- STORED DATA:
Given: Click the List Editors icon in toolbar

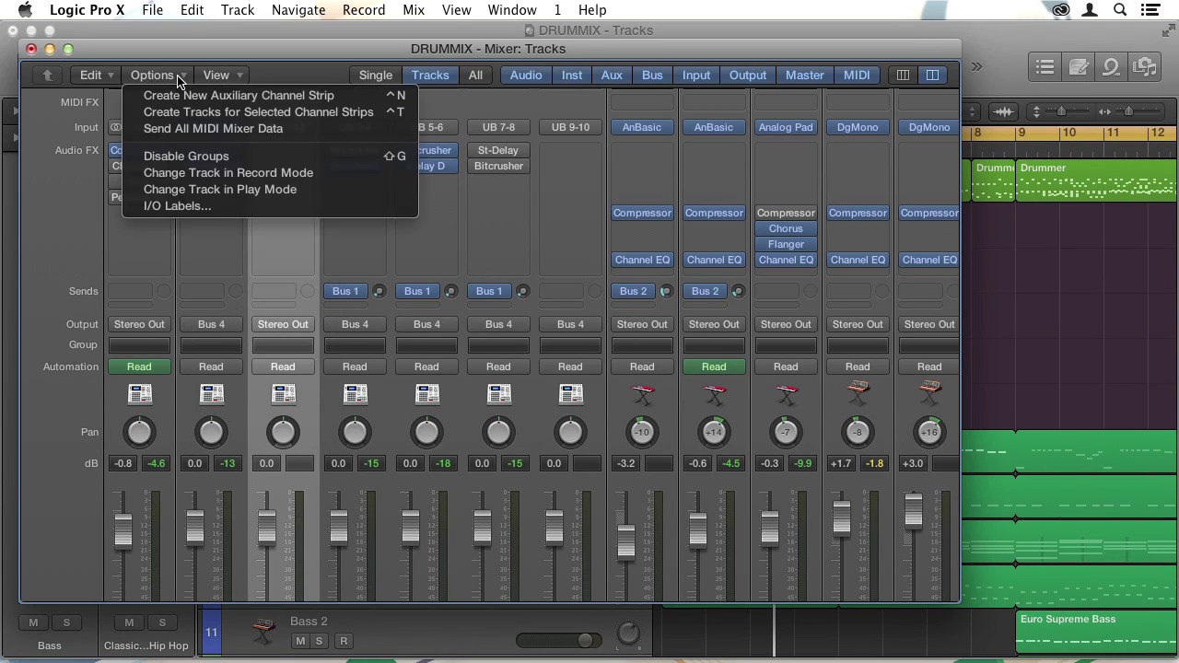Looking at the screenshot, I should pos(1045,67).
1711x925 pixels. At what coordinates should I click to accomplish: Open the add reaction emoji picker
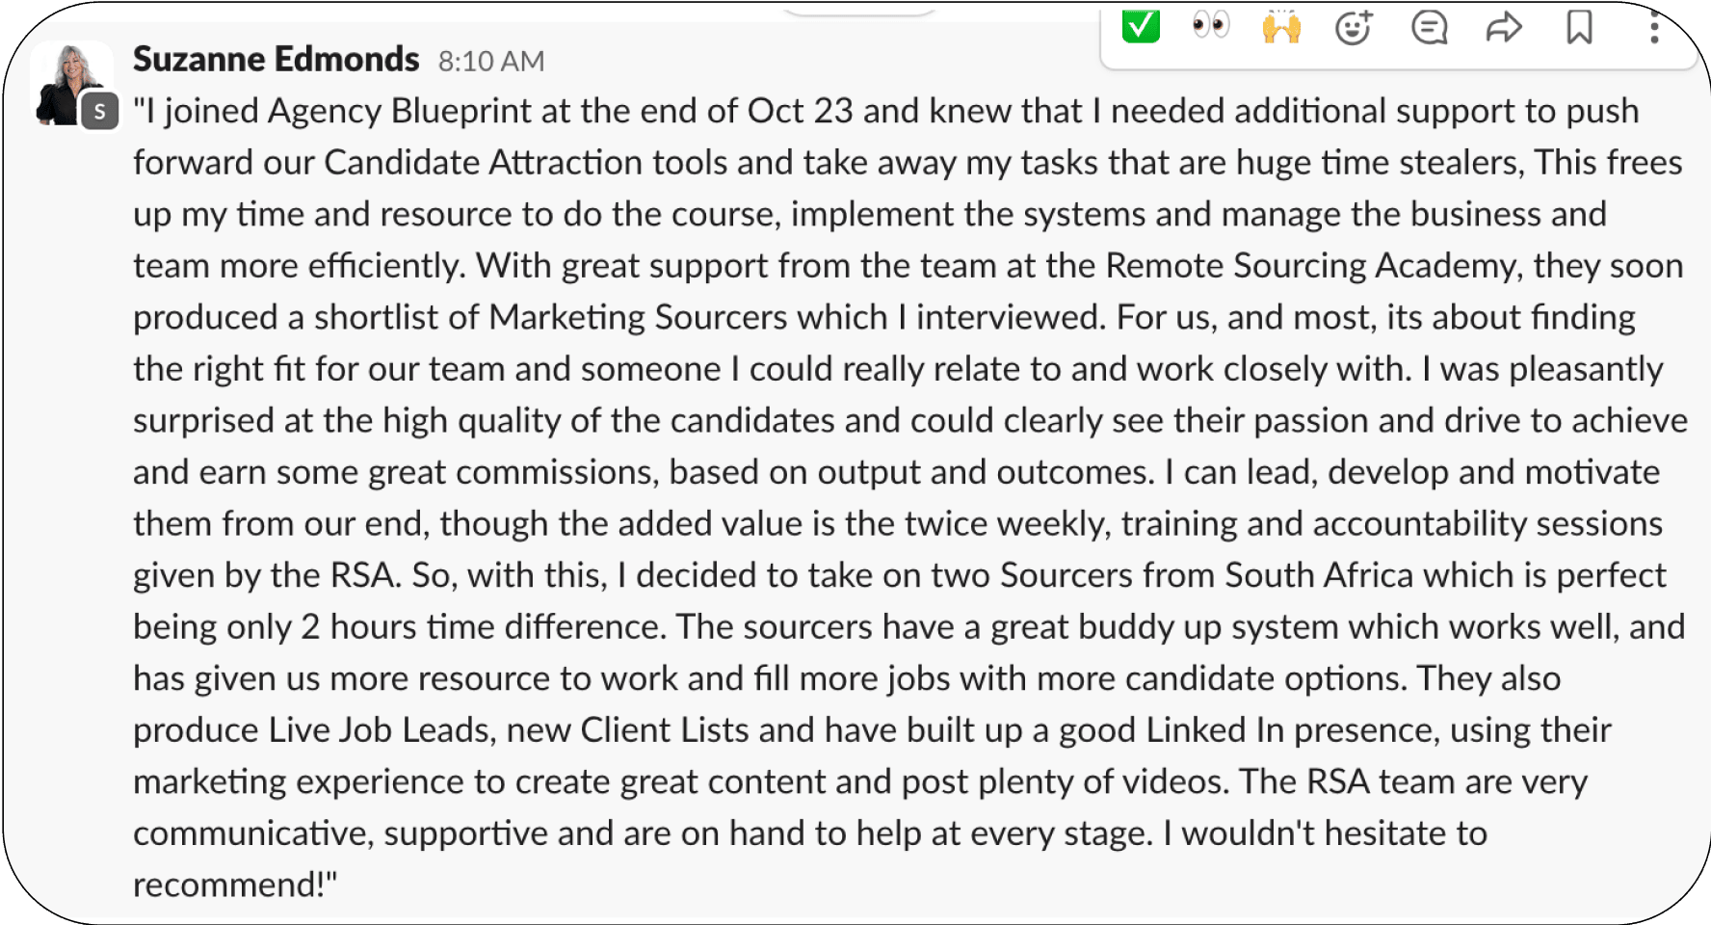point(1354,27)
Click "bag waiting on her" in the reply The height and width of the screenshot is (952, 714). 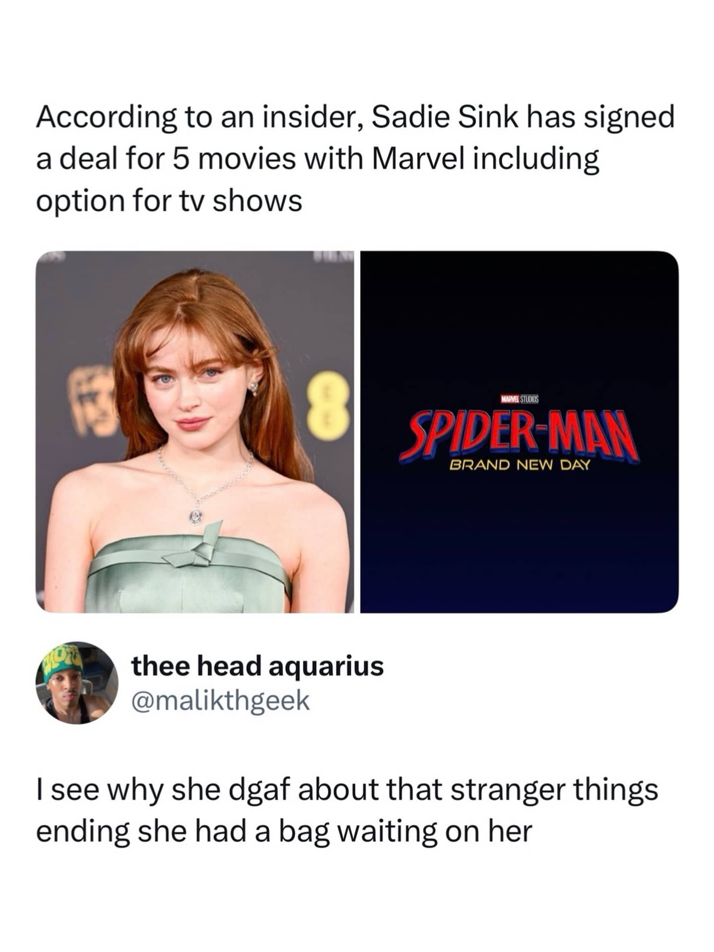tap(405, 831)
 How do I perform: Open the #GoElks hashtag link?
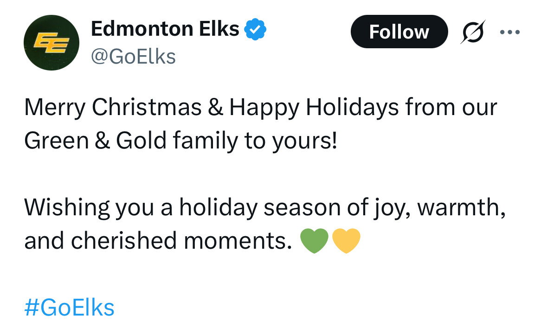pos(69,308)
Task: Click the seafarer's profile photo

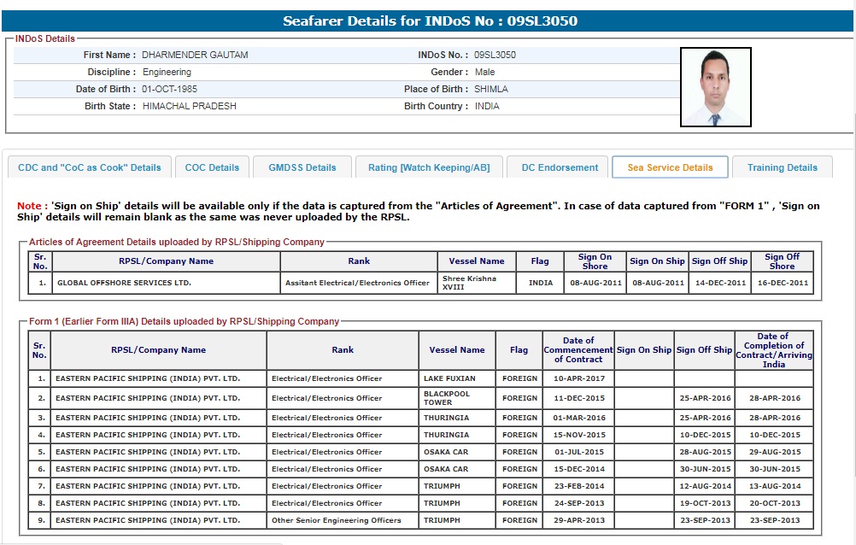Action: point(715,87)

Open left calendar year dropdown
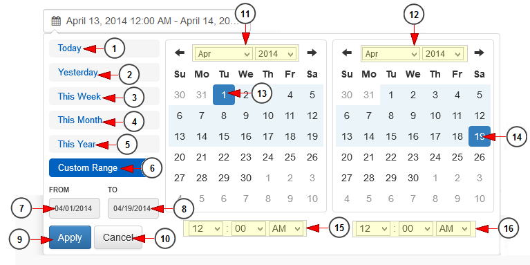(276, 53)

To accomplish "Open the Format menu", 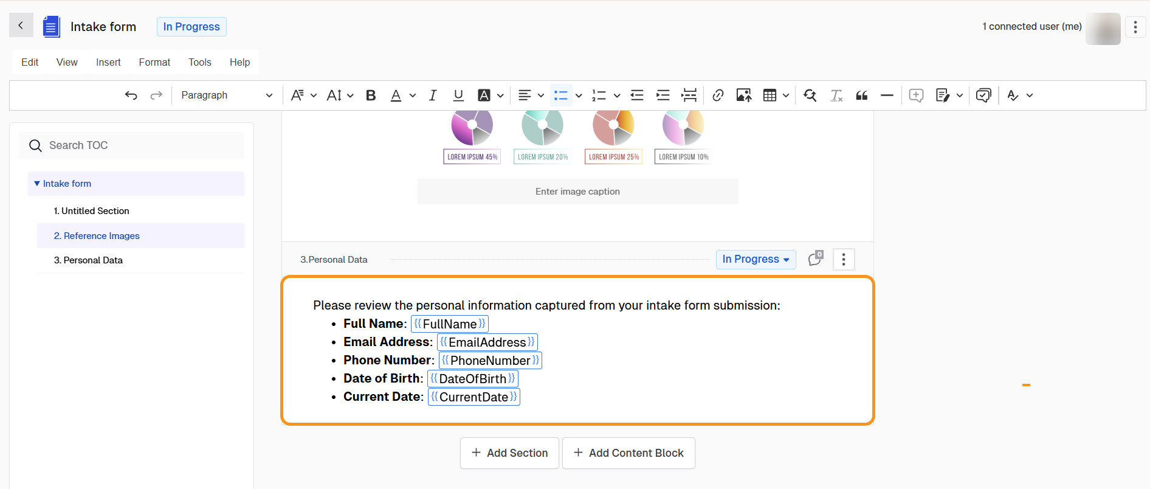I will (x=154, y=62).
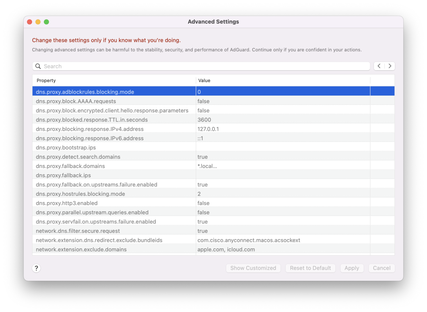Viewport: 427px width, 312px height.
Task: Click the green zoom traffic light
Action: tap(46, 22)
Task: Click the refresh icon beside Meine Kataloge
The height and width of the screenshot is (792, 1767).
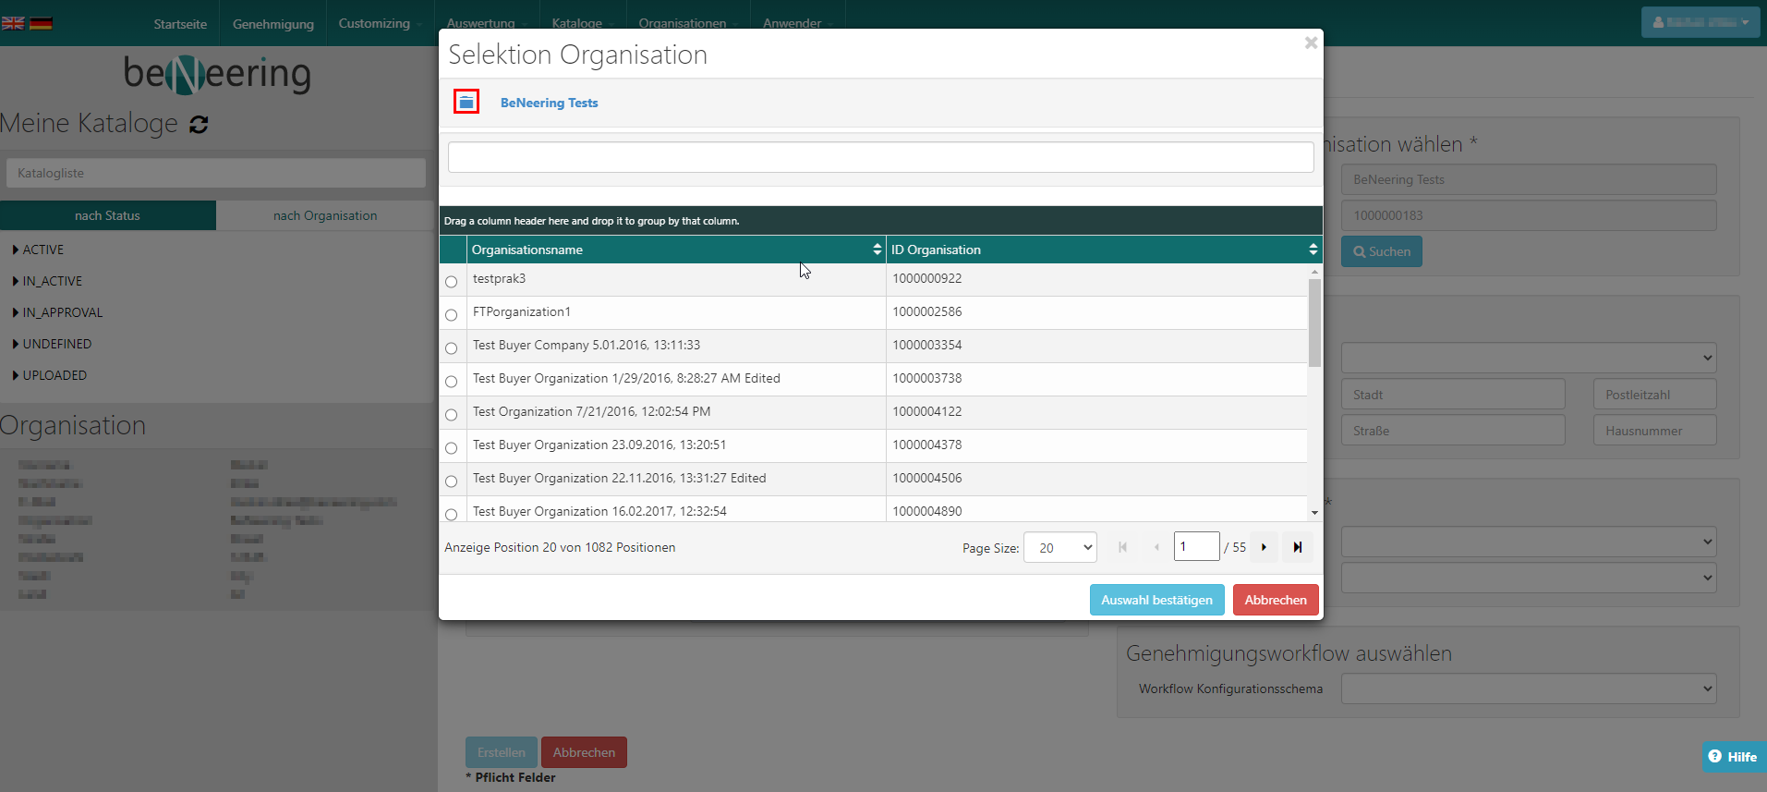Action: coord(199,124)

- WHAT NEEDS TO BE DONE:
Nothing but the lines from the one containing "The height and width of the screenshot is (792, 1767)." through the end of the listing is to be output, and those lines are to be output exactly, pictures excluded.

- ANSWER TO THIS PROBLEM:
The height and width of the screenshot is (792, 1767).
Action: coord(199,124)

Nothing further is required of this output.